Niet duidelijk is hoe Van der Velde op deze leeswijzer van de redactie reageerde. Ik kan mij voorstellen dat hij er ontdaan over was, omdat in veel van zijn werk het engagement met de onderdrukte mens te lezen valt: het kleine verdriet in het alledaagse eenvoudige leven. Dat engagement wordt hier door de redactie ontkend of geminacht.

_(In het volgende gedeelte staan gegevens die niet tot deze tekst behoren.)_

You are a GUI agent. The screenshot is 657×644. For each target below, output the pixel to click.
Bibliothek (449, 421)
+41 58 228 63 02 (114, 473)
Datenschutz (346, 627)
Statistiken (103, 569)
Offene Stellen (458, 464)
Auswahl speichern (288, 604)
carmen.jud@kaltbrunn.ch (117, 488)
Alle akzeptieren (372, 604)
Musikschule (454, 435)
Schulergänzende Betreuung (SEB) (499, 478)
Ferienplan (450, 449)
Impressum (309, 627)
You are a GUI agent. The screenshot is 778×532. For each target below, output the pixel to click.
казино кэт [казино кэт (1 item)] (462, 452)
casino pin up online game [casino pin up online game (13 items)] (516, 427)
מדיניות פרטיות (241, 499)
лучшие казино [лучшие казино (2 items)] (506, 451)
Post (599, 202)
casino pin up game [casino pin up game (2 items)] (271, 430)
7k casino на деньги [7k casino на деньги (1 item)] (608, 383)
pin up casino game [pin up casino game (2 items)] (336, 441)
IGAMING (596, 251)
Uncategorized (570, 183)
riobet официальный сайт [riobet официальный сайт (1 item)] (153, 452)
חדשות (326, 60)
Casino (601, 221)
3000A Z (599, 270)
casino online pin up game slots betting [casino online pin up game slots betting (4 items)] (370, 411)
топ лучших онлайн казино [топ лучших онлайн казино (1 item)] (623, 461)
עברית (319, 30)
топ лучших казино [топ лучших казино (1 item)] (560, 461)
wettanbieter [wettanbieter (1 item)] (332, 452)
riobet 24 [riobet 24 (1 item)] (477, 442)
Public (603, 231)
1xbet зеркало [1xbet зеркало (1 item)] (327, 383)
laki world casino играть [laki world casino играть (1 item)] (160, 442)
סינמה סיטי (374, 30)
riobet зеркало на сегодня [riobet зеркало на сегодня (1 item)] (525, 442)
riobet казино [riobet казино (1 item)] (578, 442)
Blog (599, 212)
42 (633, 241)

Ik herinner me de verhalen van mijn vader die kort na de oorlog in opdracht van de PTT in weer en wind luchtlijnen voor de telefonie op het Groningen platteland moest verzorgen of telefoonaansluitingen bij de boeren mocht uitvoeren. Hij groef zich op de fiets door de Grunneger klaai op weg naar een storing. Hij mocht in de keuken zitten op een stoel waarop een krant gelegd werd en kreeg geen bakkie leut. Hij bracht zijn eigen thermosfles mee. Ook hij had het niet breed.

 

Muzikaal

Mien opa bevat een prachtige muzikaliteit. Dat zit hem in de repetitie van het eerste en het laatste vers van de eerste drie strofen en de volgehouden klankherhalingen in de het tweede en het laatste vers: bouwboerderaai … klaai, vraai … klaai, braai …klaai.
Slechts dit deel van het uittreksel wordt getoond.